→ **Work instructions**
Gather all lines in the records below that include the word "screenshot".

→ **Records provided**
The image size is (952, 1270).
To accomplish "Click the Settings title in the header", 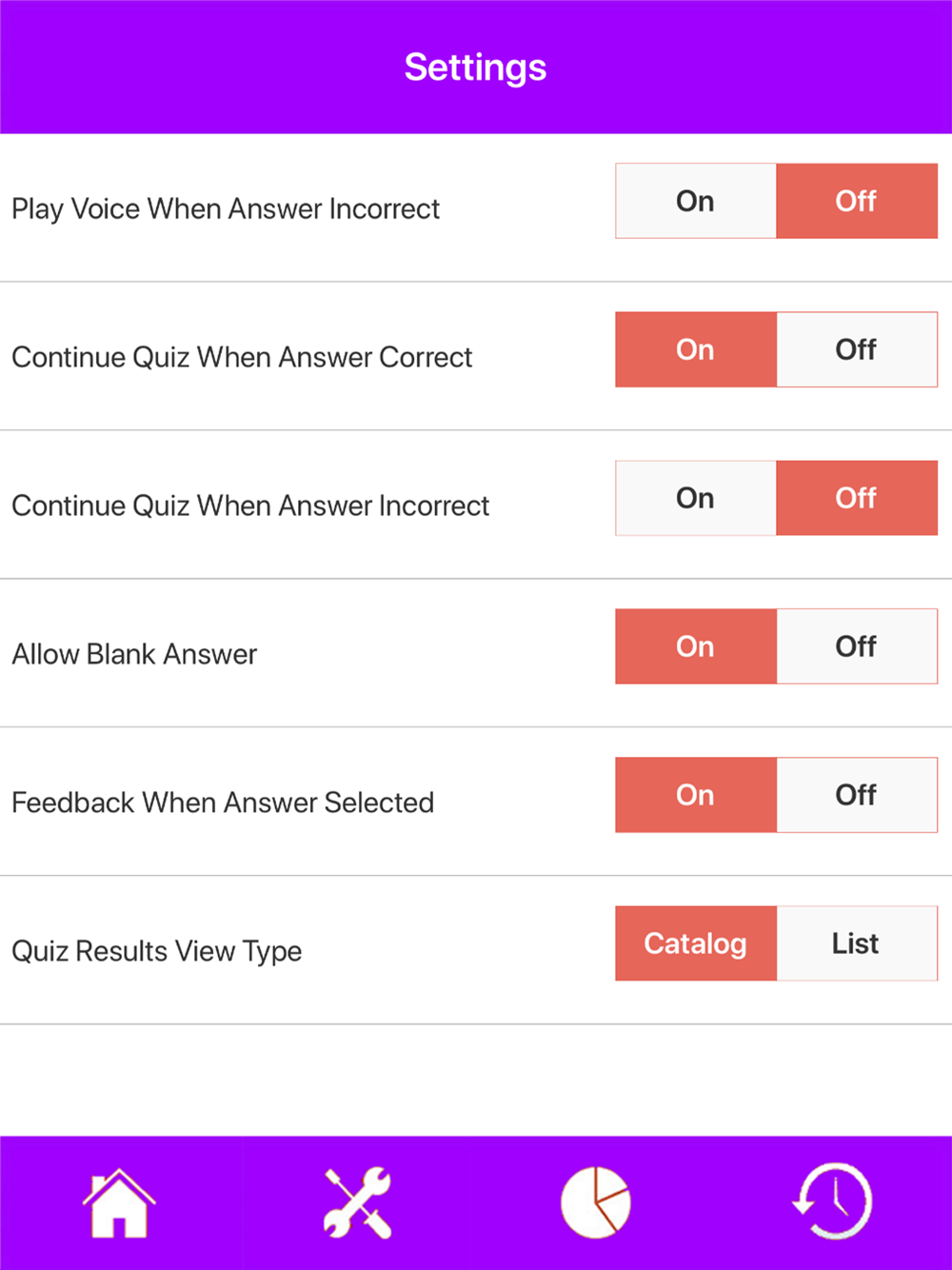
--
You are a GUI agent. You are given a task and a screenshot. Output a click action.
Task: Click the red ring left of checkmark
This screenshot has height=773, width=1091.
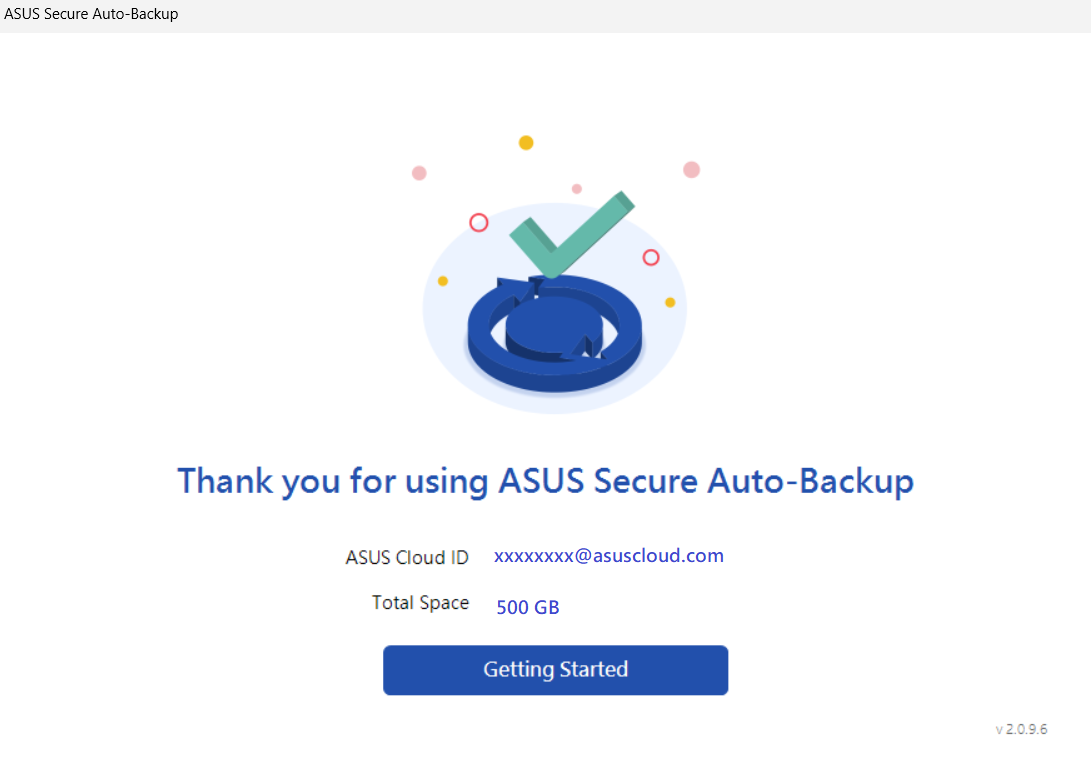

→ **Your solution**
You are a GUI agent. You are given a task and a screenshot. Output a click action.
This screenshot has height=773, width=1091.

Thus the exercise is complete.